ABSTRACT

The Mediterranean region is a region of contrasts. In Braudel’s language it is a place

where ‘contradictions’ converge and diverge. On the positive side, it is a region of

rich cultural heritage; on the negative side, it is a region in which external and

internal political forces have systematically wounded the identity of its people and

their relationship with each other. From Rabat to Damascus, from Athens to Tunis,

from Lisbon to Nicosia, the Mediterranean region is a cultural, economic and social

area in search of a ‘common language of development’. Cultures differ but yet they

converge into a Mediterranean identity which scholars have defined in various

academic terms but so far have failed to institutionalize into educational

programmes of studies across lower and higher education institutions in the whole

region. The repercussions for this failure are that investments and exchanges in the

region have been sporadic and yielding insignificant economic results. Systems of

communication between the Mediterranean countries are far from the standards of

the ‘old’ continent.

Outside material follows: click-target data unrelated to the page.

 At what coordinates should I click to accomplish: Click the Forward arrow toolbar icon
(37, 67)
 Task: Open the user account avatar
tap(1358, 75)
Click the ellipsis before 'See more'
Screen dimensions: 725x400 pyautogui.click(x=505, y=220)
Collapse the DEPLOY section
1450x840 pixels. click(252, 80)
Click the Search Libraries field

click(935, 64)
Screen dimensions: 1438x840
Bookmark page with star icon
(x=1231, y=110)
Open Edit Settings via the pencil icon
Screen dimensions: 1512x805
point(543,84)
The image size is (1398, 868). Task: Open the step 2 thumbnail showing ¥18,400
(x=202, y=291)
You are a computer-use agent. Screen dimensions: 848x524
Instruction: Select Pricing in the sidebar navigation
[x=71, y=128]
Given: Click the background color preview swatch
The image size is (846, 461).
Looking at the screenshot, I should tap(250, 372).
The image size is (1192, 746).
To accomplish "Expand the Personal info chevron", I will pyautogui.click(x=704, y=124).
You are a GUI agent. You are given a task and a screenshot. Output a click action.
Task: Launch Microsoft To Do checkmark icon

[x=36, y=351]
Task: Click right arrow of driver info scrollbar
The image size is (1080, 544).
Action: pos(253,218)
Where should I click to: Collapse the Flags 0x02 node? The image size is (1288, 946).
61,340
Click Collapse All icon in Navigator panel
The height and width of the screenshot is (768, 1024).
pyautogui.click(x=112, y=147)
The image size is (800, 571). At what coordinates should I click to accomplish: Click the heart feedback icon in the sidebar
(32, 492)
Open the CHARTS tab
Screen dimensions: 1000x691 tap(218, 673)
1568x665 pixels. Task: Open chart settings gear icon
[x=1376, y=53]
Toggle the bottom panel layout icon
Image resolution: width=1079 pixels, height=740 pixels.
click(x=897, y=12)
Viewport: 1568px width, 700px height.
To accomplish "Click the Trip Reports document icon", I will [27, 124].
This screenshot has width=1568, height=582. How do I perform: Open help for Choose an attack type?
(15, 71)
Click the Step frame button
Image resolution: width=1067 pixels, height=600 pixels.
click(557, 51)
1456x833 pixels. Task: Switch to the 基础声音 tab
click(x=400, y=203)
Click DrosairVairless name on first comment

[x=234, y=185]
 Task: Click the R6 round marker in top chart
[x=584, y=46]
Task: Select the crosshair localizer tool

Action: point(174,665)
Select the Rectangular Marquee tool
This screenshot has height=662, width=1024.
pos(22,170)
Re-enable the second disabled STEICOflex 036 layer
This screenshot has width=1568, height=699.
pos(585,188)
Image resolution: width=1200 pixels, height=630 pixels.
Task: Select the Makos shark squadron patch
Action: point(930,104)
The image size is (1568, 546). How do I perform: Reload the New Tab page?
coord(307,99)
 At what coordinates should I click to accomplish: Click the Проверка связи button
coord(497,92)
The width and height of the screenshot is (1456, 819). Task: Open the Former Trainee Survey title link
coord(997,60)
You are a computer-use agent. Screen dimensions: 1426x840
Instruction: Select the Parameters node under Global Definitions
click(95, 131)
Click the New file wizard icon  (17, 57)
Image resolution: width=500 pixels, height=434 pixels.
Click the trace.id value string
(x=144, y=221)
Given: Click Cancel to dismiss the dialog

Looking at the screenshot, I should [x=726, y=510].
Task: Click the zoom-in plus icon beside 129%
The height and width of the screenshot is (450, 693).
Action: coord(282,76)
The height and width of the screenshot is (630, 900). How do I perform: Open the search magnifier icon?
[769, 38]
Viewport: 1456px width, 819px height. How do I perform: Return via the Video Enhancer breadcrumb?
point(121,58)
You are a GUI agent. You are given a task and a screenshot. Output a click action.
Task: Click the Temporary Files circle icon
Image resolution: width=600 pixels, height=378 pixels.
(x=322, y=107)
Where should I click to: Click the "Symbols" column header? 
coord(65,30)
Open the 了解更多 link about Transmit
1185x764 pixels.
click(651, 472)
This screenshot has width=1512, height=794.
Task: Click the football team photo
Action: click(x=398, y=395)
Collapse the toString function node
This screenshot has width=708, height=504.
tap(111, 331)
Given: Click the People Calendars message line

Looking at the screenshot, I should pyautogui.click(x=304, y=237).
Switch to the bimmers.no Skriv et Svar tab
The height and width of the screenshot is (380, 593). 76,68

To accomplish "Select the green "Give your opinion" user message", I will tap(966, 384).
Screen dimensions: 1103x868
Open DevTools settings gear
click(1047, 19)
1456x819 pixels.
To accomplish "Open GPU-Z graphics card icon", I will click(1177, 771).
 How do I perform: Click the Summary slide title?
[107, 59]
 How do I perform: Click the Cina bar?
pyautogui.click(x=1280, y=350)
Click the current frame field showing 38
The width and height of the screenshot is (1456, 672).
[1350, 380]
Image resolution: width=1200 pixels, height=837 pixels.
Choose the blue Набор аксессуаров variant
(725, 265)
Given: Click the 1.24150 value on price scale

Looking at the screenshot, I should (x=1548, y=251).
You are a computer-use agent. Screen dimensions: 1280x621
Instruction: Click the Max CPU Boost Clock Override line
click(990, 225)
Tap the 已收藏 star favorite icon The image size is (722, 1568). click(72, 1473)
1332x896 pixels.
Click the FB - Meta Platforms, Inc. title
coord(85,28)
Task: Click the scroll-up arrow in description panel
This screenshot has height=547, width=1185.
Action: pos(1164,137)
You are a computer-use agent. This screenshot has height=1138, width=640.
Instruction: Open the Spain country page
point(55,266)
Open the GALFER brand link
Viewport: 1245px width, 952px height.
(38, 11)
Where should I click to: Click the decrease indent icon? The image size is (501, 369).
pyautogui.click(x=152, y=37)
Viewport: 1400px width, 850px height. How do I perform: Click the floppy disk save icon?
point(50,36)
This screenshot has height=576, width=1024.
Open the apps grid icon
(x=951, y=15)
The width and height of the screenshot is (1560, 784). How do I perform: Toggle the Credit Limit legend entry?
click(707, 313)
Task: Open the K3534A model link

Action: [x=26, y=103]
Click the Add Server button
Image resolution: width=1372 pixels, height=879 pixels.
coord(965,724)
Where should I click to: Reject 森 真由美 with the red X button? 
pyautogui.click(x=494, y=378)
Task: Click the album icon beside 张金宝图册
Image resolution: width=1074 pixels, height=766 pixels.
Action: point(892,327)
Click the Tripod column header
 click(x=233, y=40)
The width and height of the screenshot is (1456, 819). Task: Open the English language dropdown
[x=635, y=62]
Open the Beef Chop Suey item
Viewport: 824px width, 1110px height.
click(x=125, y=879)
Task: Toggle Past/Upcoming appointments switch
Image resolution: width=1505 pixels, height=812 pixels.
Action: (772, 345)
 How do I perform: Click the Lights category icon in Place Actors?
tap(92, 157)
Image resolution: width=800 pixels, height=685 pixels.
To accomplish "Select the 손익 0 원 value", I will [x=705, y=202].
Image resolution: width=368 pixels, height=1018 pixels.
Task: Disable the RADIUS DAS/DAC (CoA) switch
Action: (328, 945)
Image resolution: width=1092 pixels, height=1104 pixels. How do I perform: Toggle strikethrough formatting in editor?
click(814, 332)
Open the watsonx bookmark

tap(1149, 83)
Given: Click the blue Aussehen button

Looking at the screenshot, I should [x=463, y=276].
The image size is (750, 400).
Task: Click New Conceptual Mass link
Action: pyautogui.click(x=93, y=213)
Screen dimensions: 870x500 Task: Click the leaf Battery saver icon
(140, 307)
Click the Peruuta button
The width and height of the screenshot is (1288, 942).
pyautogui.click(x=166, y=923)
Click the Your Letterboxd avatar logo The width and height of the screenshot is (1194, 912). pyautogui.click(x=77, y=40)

In fact, the Mediterranean region is a region of ‘silence’ broken

by the horrors of civil wars and conflicts ‘in the name of God’. It is a region of

invisible walls that divide the northern from the southern shores; that divide

religions; that divide systems of governance; that divide regional infrastructural

initiatives; that divide systems of education and training; that divide ordinary men

and women from achieving the same quality of life as that experienced in many parts

of the Western world. It is a region which, in many parts, still looks down upon its

own human resources and relies upon external influences and expertise in a

mediating role among its very own forces of development.